WORK ORDER: A complete and exact copy of the data below is required.
****************************************
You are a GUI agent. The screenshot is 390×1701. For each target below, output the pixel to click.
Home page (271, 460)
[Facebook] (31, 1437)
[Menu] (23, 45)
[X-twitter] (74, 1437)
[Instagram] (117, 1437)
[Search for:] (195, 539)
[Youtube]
****************************************
WRITTEN ANSWER:
You are a GUI agent. The screenshot is 390×1701. For each target below, output the pixel to click.
Home page (271, 460)
[Facebook] (31, 1437)
[Menu] (23, 45)
[X-twitter] (74, 1437)
[Instagram] (117, 1437)
[Search for:] (195, 539)
[Youtube]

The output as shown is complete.